Whether it’s an annual charge or a penalty for paying late, fees seem to be an unavoidable reality for many credit card holders. Luckily, a new survey pinpoints an easy way to avoid paying.

A CreditCards.com study found that 84% of people were successful when they reached out to their credit card issuer and asked for a late fee to be waived. Going a step further, 70% of respondents say that they were able to get an annual fee waived or lowered, just by asking.

Speaking from experience, it really works.

Last year, I had a charge on my corporate card that I completely forgot about. I didn’t do my expenses for three months, and when I did, I was met with $150 in late fees. I was mad at myself, but also confused as to why I wasn’t alerted about the accumulating balance. So, I picked up the phone and called American Express. They removed $120 in fees (after a little sweet talking), dropping my bill down to a manageable $30.

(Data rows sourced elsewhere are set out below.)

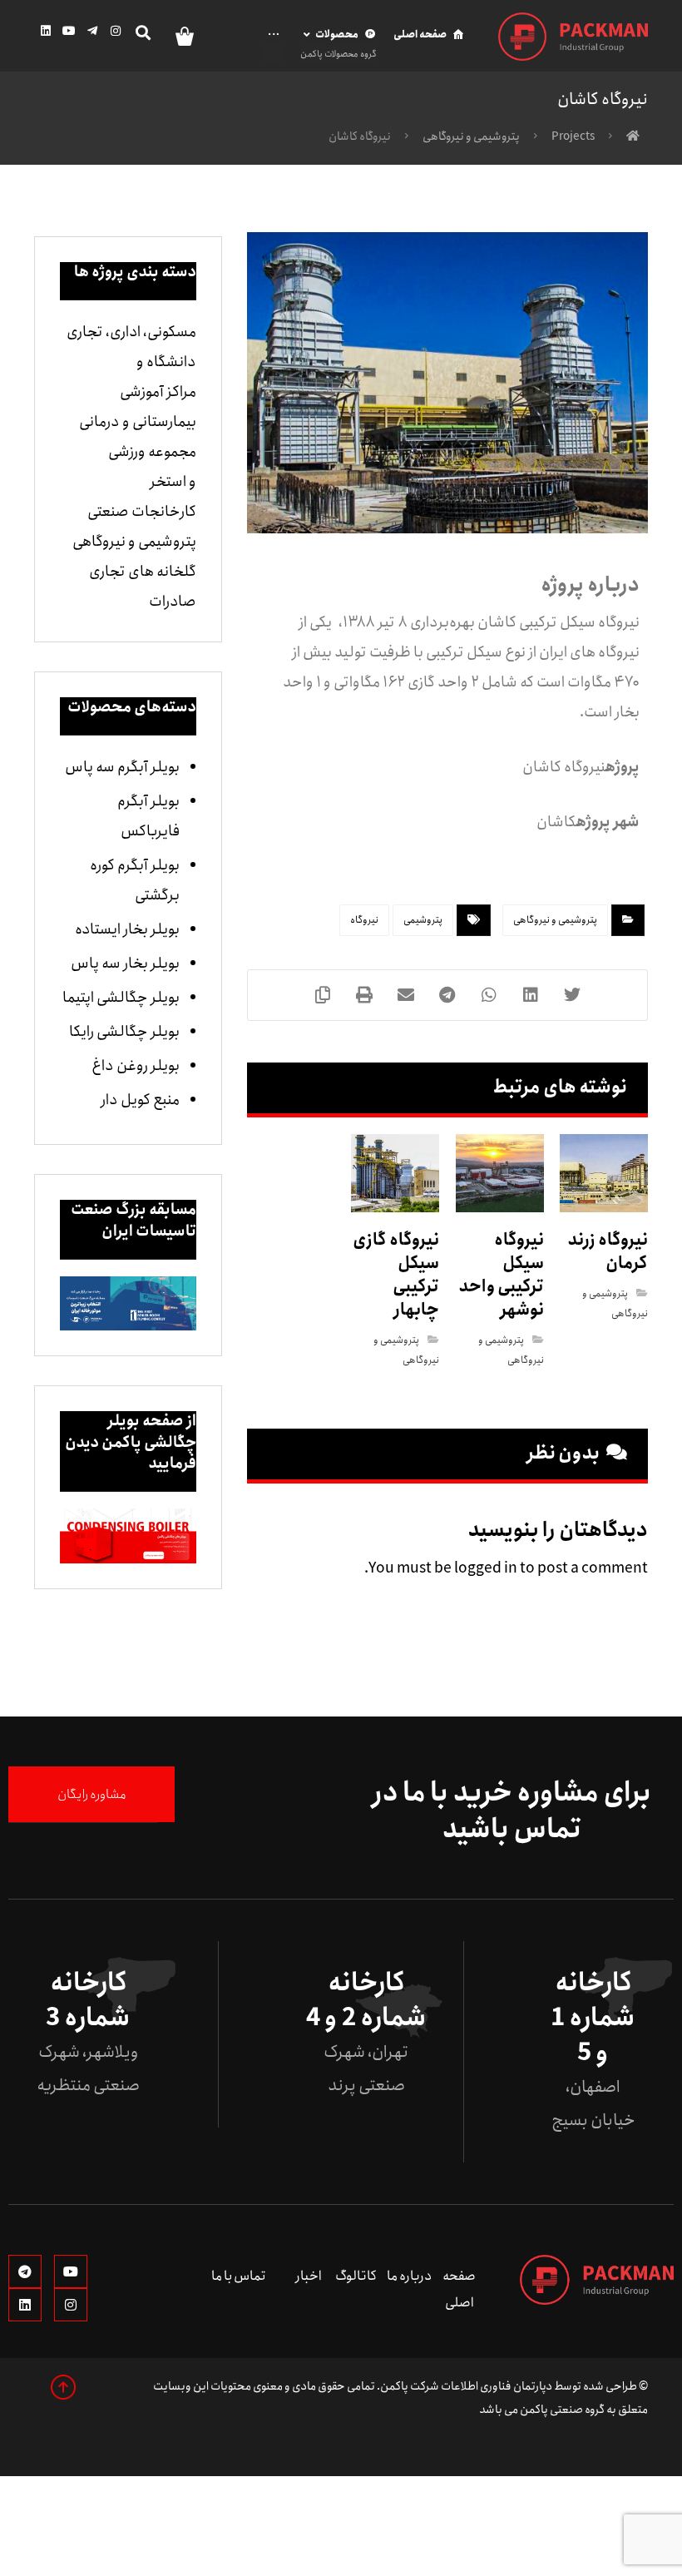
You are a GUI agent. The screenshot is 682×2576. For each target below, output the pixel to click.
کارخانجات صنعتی (141, 511)
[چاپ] (364, 995)
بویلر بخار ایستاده (127, 929)
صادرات (172, 601)
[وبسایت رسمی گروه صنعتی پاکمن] (573, 36)
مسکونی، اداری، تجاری (131, 332)
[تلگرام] (92, 30)
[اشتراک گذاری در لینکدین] (530, 995)
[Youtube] (70, 2271)
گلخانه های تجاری (142, 571)
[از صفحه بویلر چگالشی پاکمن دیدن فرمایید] (128, 1535)
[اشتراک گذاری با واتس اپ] (489, 995)
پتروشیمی (422, 920)
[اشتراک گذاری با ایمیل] (406, 995)
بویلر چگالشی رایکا (124, 1031)
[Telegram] (25, 2271)
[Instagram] (70, 2304)
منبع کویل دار (140, 1100)
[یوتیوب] (69, 30)
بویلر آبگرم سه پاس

Related: How to get out of paying 6 common credit card fees

Currently, the Consumer Financial Protection Bureau (CFPB) has put the maximum penalty for missing your first credit card payment at $27. If you make a late payment more than once in a six-month period, the maximum fee jumps to $38.

The truth is, card issuers are prepared for you to call and make requests. Representatives from Chase and Bank of America told Yahoo Finance that removing late fees for customers is determined on a “case by case basis.” At American Express, the philosophy is similar. “Customer Care Professionals will review a customer’s late fees upon request,” said a spokesperson. “We take a number of factors into consideration, including the overall relationship with American Express and past spending and payment history.”

Turns out, the best way to avoid a fee is simply to ask.

The CreditCards.com survey, which polled 1,589 U.S. adults who own a credit card, also found that customers have had luck negotiating other card features as well. About 85% of respondents received a higher credit card limit just by asking. Another 56% were able to successfully ask for a lower interest rate.